Federal Court Issues Trial Ruling in Section 36(b) "Manager of Managers" Lawsuit

August 29, 2016

The U.S. District Court for the District of New Jersey issued its trial ruling on August 25, 2016 in Sivolella v. AXA Equitable Life Insurance Company—the first Section 36(b) trial decision since 2009. The Court concluded that plaintiffs failed to meet their burden to show that the defendants breached their fiduciary duty by charging excessive advisory and administrative fees to 12 AXA-sponsored mutual funds. The lengthy, 159-page opinion highlights the heavy burden plaintiffs face in Section 36(b) cases. It also serves as a reminder of the importance of witness expertise and credibility. Finally, as the first Section 36(b) case to go to trial following the Supreme Court’s decision in Jones v. Harris Associates, L.P.,1 and the first trial of the “manager of managers” theory of liability, the AXA case has the potential to influence a number of the pending mutual fund “excessive fee” cases around the country. 

Section 36(b) of the Investment Company Act of 1940 imposes a fiduciary duty on the adviser to a mutual fund “with respect to the receipt of compensation,” and gives mutual fund shareholders a private right of action to enforce that duty. The statute expressly assigns to any such plaintiff the burden of proof, and subsequent case law makes clear that a breach may be shown only where the fee charged is “so disproportionately large that it bears no reasonable relationship to the services rendered and could not have been the product of arm’s length bargaining.”2 In Jones, the Supreme Court cited with approval the use of several commonly-considered factors set forth in Gartenberg v. Merrill Lynch Asset Management, Inc.,3 but emphasized the ultimate “arm’s-length bargain” standard. 

Prior to the AXA litigation, the Section 36(b) cases that had reached trial had challenged the role of a single investment adviser or administrator (i.e., none had challenged the use of sub-advisers or sub-administrators to provide services to the funds it advised). AXA, however, uses a “manager of managers” model—as do many others in the industry—to engage sub-advisers or sub-administrators to provide certain advisory and administrative services to the funds, while AXA retains ultimate responsibility for such services, performs additional services, and bears attendant regulatory and entrepreneurial risks, among other things. Plaintiffs’ challenge to AXA’s fees was premised on the notion that AXA had delegated all of its responsibilities to the sub-advisers and sub-administrator, and therefore the portion of the fee retained by AXA was inherently unreasonable. 

Following a 25-day bench trial, which itself followed extensive fact and expert testimony, the Court concluded that plaintiffs had failed to meet their burden of demonstrating that AXA’s fees were excessive. Among the key takeaways from the Court’s fact-intensive decision are the following: 

  • The burden that a Section 36(b) plaintiff faces to prove that a fee received by an investment adviser is excessive cannot be overstated. The Court repeatedly concluded that plaintiffs had failed to meet their burden, whether on the ultimate liability question or on individual Gartenberg factors, as opposed to concluding that defendants had affirmatively demonstrated the reasonableness of the advisory and administrative fees.

**RECORD SET:**
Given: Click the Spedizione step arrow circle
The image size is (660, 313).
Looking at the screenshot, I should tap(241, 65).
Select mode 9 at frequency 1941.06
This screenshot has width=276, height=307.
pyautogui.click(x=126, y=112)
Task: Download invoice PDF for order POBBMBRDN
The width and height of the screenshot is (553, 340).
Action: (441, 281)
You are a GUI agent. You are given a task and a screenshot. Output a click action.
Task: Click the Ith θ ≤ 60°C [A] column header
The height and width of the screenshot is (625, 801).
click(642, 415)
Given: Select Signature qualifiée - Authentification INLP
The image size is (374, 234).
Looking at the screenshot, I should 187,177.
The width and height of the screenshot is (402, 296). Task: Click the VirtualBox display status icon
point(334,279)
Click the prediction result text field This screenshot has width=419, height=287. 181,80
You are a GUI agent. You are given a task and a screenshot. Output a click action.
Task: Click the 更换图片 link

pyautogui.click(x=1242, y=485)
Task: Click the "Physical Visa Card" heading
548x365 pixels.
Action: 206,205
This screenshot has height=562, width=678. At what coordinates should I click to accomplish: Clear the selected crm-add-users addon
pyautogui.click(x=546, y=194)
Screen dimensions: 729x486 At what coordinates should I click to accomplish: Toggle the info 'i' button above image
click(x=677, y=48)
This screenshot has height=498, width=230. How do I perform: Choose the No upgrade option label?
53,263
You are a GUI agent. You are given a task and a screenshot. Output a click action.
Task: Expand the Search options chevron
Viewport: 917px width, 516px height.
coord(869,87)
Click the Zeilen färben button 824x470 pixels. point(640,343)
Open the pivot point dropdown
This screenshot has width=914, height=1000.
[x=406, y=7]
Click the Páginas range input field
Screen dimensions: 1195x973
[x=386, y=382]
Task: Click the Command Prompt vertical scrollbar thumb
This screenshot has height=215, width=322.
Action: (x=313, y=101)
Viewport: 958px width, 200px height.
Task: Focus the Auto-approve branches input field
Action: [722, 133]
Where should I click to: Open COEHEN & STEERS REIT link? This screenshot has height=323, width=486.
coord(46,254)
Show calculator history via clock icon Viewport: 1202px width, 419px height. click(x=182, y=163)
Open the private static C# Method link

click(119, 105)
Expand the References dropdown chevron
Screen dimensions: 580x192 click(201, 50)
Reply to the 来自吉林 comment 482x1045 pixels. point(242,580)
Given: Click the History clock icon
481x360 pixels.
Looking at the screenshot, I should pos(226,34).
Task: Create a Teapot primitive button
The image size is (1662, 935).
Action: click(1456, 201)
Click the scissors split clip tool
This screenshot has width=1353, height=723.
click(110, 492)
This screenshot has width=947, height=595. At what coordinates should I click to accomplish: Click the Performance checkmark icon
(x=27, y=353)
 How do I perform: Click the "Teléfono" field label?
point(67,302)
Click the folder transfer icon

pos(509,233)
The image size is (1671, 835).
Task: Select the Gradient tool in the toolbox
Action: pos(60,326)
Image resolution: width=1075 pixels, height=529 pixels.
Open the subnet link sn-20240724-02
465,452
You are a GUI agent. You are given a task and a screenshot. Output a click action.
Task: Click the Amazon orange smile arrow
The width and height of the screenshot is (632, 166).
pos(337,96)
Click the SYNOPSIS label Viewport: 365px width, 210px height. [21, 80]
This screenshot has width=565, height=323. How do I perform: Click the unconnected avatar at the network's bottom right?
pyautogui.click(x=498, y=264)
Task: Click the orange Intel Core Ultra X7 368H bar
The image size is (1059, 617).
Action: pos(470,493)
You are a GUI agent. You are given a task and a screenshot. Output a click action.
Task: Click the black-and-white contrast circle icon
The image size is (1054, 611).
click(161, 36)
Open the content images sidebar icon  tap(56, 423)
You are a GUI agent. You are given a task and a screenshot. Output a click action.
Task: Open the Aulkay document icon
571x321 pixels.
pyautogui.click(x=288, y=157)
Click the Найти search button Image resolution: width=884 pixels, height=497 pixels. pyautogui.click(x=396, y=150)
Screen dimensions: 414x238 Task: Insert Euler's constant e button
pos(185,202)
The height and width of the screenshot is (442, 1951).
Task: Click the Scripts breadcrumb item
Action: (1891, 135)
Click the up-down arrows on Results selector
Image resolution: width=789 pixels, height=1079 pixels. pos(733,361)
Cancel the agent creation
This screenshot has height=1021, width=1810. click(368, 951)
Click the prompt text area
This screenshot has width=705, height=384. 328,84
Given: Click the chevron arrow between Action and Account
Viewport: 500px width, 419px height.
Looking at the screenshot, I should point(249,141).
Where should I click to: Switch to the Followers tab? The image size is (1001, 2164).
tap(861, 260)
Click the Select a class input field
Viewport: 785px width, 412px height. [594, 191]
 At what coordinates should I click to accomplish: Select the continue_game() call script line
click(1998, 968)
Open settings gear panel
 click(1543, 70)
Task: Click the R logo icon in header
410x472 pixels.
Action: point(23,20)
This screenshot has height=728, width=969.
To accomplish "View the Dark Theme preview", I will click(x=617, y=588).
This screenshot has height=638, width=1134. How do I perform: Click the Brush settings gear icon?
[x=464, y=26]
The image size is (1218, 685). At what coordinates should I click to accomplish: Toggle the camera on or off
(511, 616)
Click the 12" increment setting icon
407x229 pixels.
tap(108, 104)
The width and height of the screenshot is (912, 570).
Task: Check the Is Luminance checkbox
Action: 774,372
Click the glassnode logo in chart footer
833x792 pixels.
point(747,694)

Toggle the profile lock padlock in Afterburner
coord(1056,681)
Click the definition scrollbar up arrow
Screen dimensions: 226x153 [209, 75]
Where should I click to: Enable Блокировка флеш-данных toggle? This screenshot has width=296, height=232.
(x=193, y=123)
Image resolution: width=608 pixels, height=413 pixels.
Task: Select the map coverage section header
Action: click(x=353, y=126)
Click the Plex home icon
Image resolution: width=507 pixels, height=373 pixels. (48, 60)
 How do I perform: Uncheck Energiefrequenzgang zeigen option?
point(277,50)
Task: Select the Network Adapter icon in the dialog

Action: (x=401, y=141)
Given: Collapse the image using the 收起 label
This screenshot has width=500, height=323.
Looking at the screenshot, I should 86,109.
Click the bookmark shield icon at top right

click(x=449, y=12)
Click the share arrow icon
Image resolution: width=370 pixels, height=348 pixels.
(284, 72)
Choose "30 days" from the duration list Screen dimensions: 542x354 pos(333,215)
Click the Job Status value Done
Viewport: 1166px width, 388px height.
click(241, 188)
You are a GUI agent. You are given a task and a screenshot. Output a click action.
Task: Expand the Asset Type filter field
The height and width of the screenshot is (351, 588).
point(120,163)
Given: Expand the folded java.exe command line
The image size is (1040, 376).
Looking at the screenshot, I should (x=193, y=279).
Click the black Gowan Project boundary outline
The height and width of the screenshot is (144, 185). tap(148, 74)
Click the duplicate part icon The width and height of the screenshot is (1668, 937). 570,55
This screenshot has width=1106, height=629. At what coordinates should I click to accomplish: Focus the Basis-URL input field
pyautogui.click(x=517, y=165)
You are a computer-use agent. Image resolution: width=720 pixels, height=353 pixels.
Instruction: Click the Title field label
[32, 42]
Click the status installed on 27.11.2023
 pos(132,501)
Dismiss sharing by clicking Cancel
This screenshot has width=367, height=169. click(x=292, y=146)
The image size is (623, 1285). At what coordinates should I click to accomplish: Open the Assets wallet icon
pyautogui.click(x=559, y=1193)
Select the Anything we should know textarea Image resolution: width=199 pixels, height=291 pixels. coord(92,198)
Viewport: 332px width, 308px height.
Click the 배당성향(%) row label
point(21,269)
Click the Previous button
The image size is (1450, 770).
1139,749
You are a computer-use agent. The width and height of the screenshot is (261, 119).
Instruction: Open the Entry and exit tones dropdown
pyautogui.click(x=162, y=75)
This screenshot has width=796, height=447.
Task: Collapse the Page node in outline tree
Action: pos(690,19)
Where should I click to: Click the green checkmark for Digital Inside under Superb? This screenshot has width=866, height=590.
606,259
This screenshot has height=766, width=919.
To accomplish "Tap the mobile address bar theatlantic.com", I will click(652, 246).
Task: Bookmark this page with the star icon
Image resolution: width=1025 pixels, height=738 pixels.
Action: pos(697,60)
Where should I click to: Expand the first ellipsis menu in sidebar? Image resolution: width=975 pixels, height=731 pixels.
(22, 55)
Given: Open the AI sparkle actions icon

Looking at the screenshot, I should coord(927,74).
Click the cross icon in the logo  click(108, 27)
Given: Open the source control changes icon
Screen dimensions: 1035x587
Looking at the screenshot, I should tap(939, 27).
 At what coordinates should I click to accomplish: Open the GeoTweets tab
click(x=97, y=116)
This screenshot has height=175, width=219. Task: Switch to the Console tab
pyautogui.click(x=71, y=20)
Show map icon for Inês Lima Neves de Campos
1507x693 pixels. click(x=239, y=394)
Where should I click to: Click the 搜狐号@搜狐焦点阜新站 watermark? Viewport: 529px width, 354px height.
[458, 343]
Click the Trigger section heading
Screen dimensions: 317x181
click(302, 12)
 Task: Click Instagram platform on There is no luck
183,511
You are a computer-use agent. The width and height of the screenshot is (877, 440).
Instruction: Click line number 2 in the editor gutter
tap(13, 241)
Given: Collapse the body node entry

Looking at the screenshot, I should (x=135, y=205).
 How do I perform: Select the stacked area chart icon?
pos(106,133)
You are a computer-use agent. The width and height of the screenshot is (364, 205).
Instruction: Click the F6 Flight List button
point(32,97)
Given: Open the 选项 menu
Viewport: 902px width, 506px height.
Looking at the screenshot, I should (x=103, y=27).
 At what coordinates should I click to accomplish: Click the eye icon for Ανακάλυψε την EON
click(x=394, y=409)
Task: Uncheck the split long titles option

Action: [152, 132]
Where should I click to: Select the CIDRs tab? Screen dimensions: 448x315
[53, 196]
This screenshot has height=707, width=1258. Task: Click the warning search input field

**AIM:**
Could you carry on the article about the AXA "manager of managers" ruling from where it stops? These rows have no connection to the text about the AXA fee ruling.

**WRITTEN ANSWER:**
  • The Court rejected the plaintiffs’ assertion that the Court was constrained to review only the services provided by AXA pursuant to the explicit terms of the contracts between AXA and the funds, instead finding that it was more appropriate to review the totality of the advisory and administrative services actually provided by AXA. The Court concluded that the services actually provided were broader than those enunciated in the advisory and administrative agreements. 
  • The Court rejected the plaintiffs’ contention that treating the fees paid to sub-advisers and sub-administrators as expenses to the adviser for purposes of calculating the adviser’s profitability in managing the funds was improper, instead crediting the opinion of AXA’s expert that such treatment is consistent with ordinary accounting principles. 
  • The Court found that the plaintiffs’ expert witnesses on the whole were not credible, both because of shortcomings in the experts’ reports as well as deficiencies and critical inconsistencies in their trial testimony. In contrast, the Court found the defendants’ expert witnesses to be credible and their opinions to be reliable.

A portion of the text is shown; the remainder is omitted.